Le dollar a augmenté temporairement, en partie en raison d’une légère baisse de l’euro suite aux mauvaises nouvelles économiques en Europe. C’est toutefois, largement attribuable aux tentatives des autorités japonaises et suisses d’inverser le rapide déclin du dollar par rapport à leurs monnaies – une conséquence de la politique américaine plus large et irresponsable consistant à faire baisser le dollar au moyen de taux d’intérêt bas et du « quantitative easing » (l’impression de la monnaie pour ensuite la donner aux banques.)

Cette politique a joué un rôle central dans le transfert de la richesse des poches de la classe ouvrière vers Wall Street après l’éruption de la crise économique en 2008. Elle a aussi ravagé les économies de plusieurs autres pays, dont la Suisse et le Japon. Leur monnaie augmente rapidement en valeur étant donné que les investisseurs américains et ceux de la zone euro cherchent à éviter des pertes en investissant leurs fonds dans le yen japonais et le franc suisse qui sont relativement stables. Ceci menace pourtant de compromettre les exportateurs japonais et suisses.

L’expert financier Masafumi Yamamoto a dit au Financial Times que les autorités japonaises pourraient dépenser jusqu’à 39 mille milliards de yens pour acheter des dollars sur le marché mondial même si cela ne permettrait au Japon de retenir une hausse de sa monnaie que pendant un mois.

Les autorités suisses sont intervenues de manière identique le 3 août pour acheter des dollars en dépensant 50 milliards de francs suisses afin d’augmenter la valeur du dollar de son niveau historiquement bas de 0,77 francs suisse. La Banque nationale suisse (BNS) qui a effectué l’opération d’achat a publié un communiqué soulignant que le franc suisse était « extrêmement surévalué. » Elle a ajouté que la force du franc avait produit une « dégradation substantielle » dans les perspectives de l’économie suisse.

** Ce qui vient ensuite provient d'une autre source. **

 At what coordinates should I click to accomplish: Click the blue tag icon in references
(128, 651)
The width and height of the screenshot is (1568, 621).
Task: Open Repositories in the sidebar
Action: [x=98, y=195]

Les experts financiers ont aussi indiqué l’éventualité que la politique américaine de dévaluer le dollar entraînerait une chute incontrôlée du dollar et un effondrement financier mondial étant donné que les banques centrales des différents pays se faisaient concurrence pour faire baisser la valeur de leurs monnaies.

Steve Barrow chez Standard Bank a dit au Financial Times qu’il voyait la possibilité qu’une « déroute du dollar par rapport au yen et au franc suisse pourrait menacer la stabilité financière mondiale et ne pas aspirer uniquement la BoJ [Banque du Japon] et la BNS mais aussi d’autres banques centrales. »

Article original en anglais, WSWS, paru le 5 août 2011.